The brakes on the Scrambler also differ, and it features a larger 320mm disc and pads that utilise a much harder compound than found on the Speed 400. It transforms the braking performance of the bike, and you have a much more progressive lever feel and need to work the lever much harder. There is still a decent level of power to be found, but you will be giving the lever a four-fingered squeeze from time to time. 

The overall handling of the Scrambler is what I was expecting, it’s slightly slower to turn in (thanks to the 19 inch front wheel, and longer suspension and wheelbase) but it’s having no trouble keeping up with its sibling on the road. Triumph promised us the overall gearing was equal once the wheel changes were taken into account, but the Speed has an air of urgency to its acceleration that is muted slightly on the Scrambler. I’m sure a stopwatch would show nought to sixty times that are pretty much identical, but it just feels a little bit more eager when you crank open the sweetly set-up ride-by-wire throttle.

Fitted as standard to the Scrambler are Metzeler Karoo Street hoops, and once they are up to temp they are fine although a couple of slides into and out of turns could be felt earlier in the day when the air and the asphalt were cooler.

What is the Scrambler 400 X like to ride off-road?

After lunch I had the chance to sample the Scrambler on a fairly short but quite tricky gravel trail. We had a few runs to get some pics and video, but then we were released further down the trail and away from the cameras to get a more in-depth look at how it rides.

It’s not the most sure-footed A2 bike I’ve ridden off-road, and while the surface is as loose it it comes, I have a feeling that something like a 390 Adventure would show it a clean pair of heels in a situation like this. We are riding on 70/30 road/off-road tyres though, and despite a slightly nervous feel to the bike, it seems to hop from one piece of the trail to the next. It is though taking it all in its stride, and with the ABS and TC switched off you can slide the back end into and out of the turns with ease. 

Standing on the pegs the bike feels quite roomy for my five foot seven-inch frame, and really the only adjustment I’d make if I was testing it for a longer period would be to rotate the bars forward slightly for a more focused off-road stance.

Overall though, it can handle a trail, and should you be a relative novice to trail riding, you’d be able to get straight on one and start enjoying some light off-roading without too much bother.

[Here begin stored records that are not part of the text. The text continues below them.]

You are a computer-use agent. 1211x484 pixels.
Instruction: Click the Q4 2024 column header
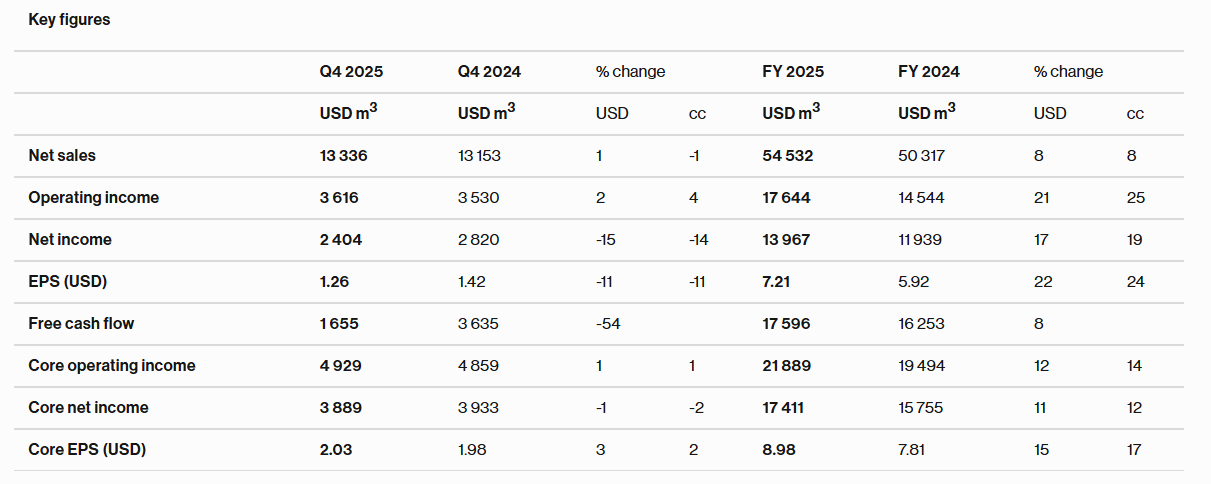coord(489,72)
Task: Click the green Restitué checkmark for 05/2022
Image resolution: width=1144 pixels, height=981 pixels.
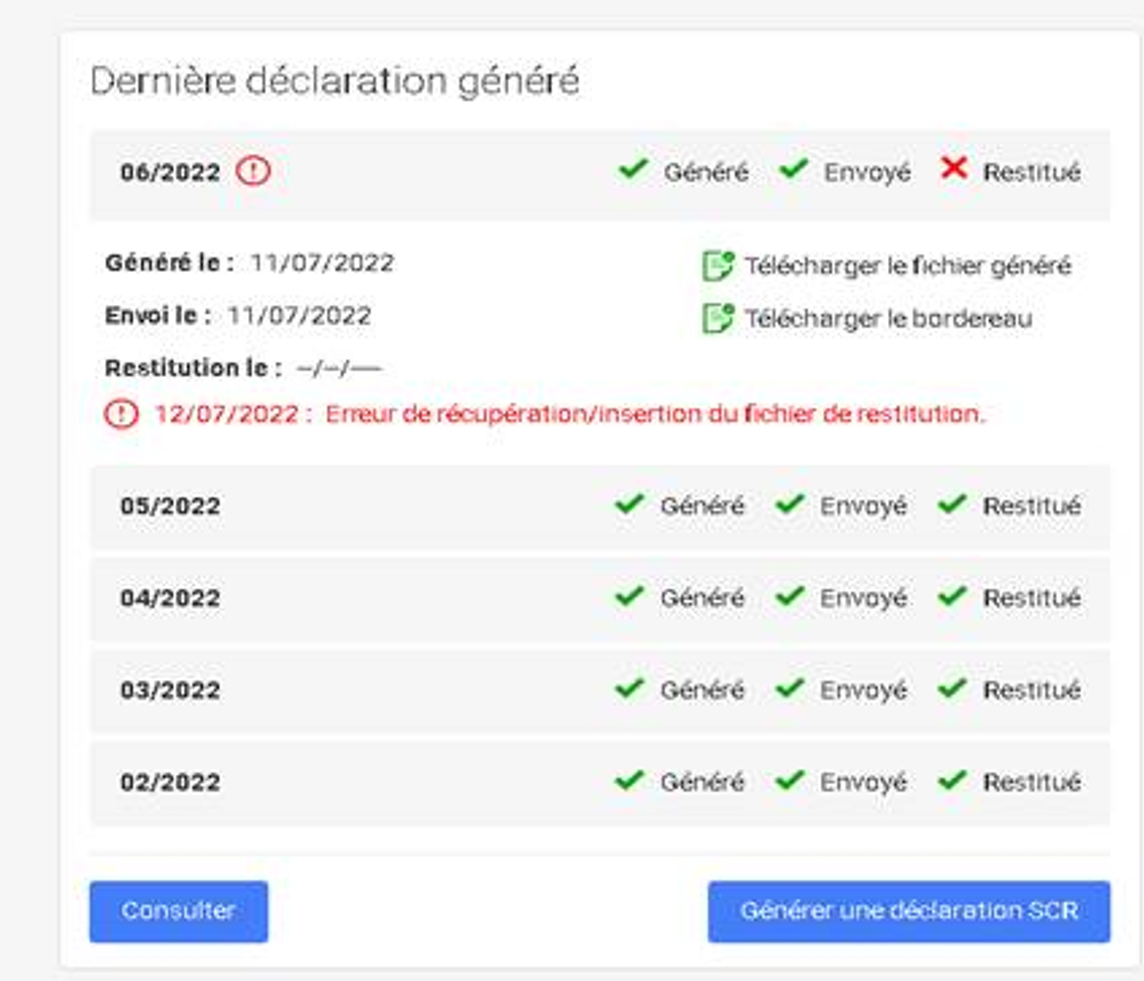Action: [952, 504]
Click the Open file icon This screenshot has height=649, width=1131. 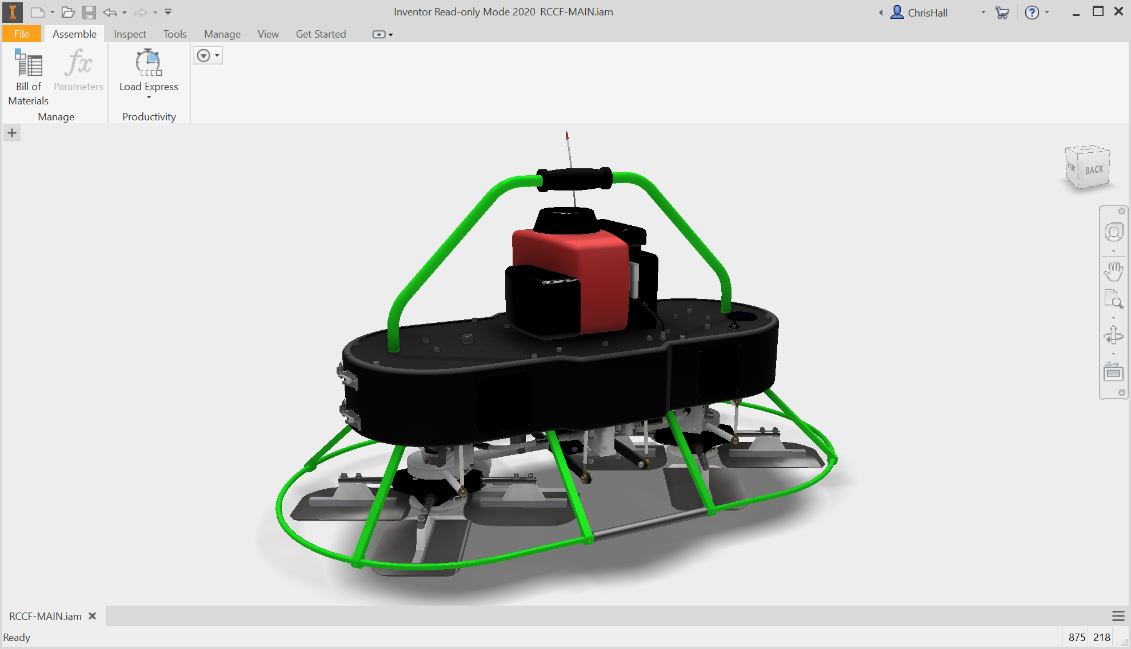tap(67, 12)
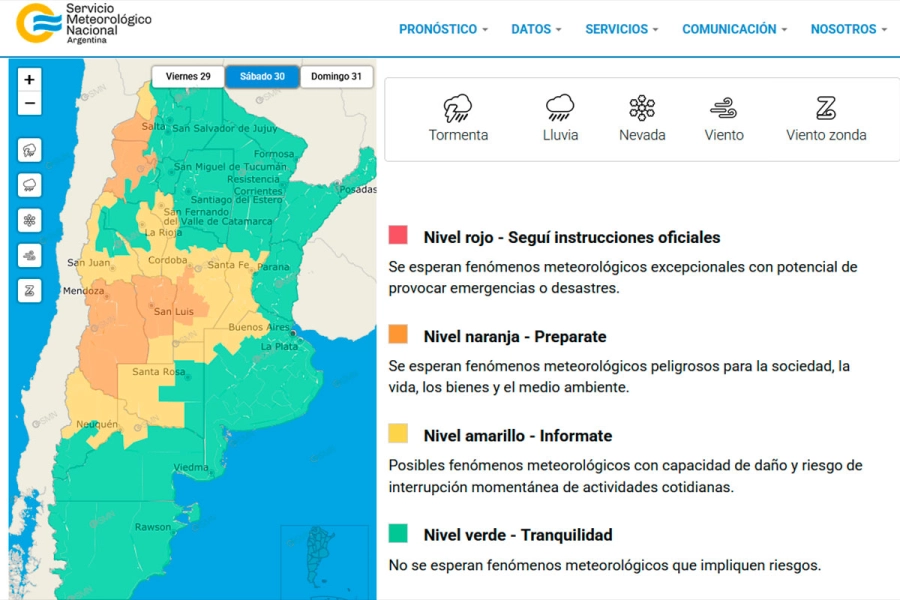Click the orange Nivel naranja color swatch

point(398,334)
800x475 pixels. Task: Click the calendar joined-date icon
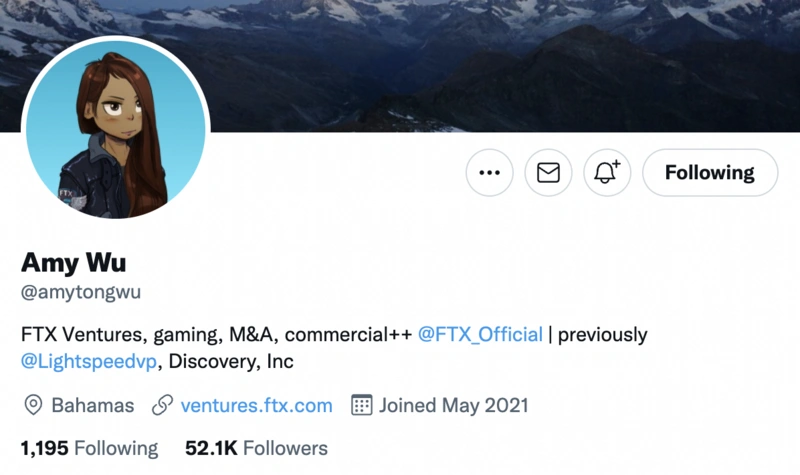pyautogui.click(x=361, y=405)
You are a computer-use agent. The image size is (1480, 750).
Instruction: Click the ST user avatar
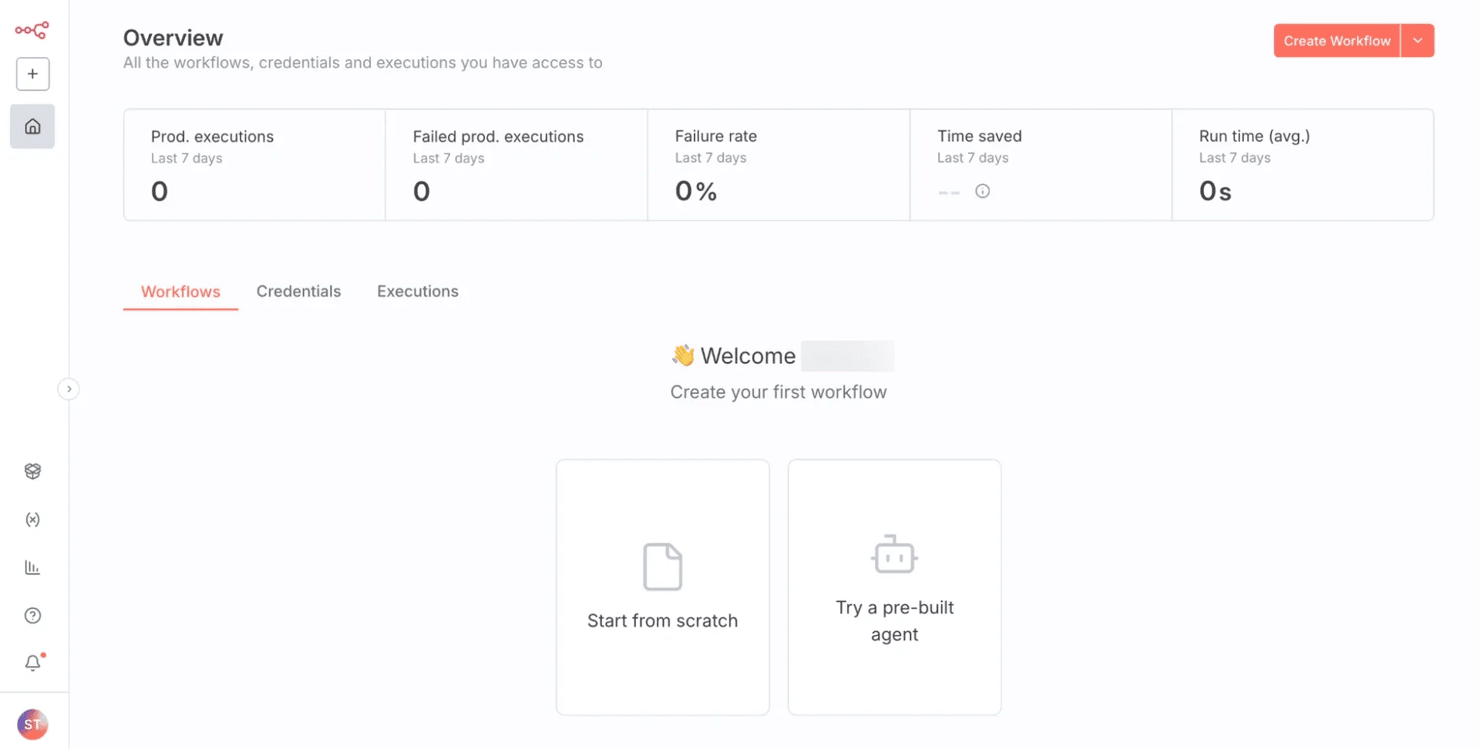(33, 724)
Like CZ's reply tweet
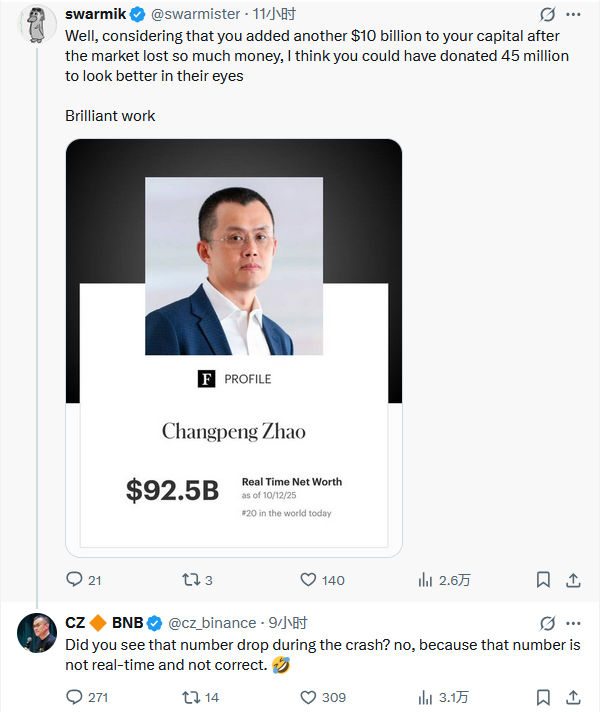The image size is (602, 712). point(309,697)

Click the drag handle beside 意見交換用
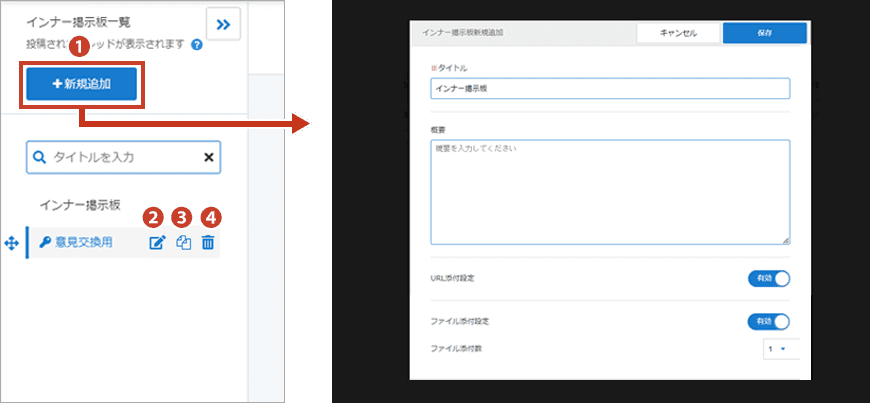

Should you buy one of the new Triumph 400s?

For me, the two new Triumph 400s differentiate themselves from the rest of the A2-ready pack by offering a level of premium detailing that you don’t really get with bikes like the KTM 390s, or the BMW G310 models. The Triumphs both look, feel, ride and even sound like a proper Triumph and like every other bike in the range a lot of work has been done to hide all the wiring, plumbing and even the catalyst away from view. It’s a small touch, but takes a lot of work, and when you stand back to admire both the models it’s a big improvement to have all that ugly stuff stashed away and out of view.

They both also offer fairly incredible value for money, and with a brand new Triumph now costing less than £5k you can’t really argue about getting on the ownership ladder. Triumph have managed to make two very cost-effective bikes here, and while that could be translated to meaning cheap or budget, neither of them feels like that in any way shape or form.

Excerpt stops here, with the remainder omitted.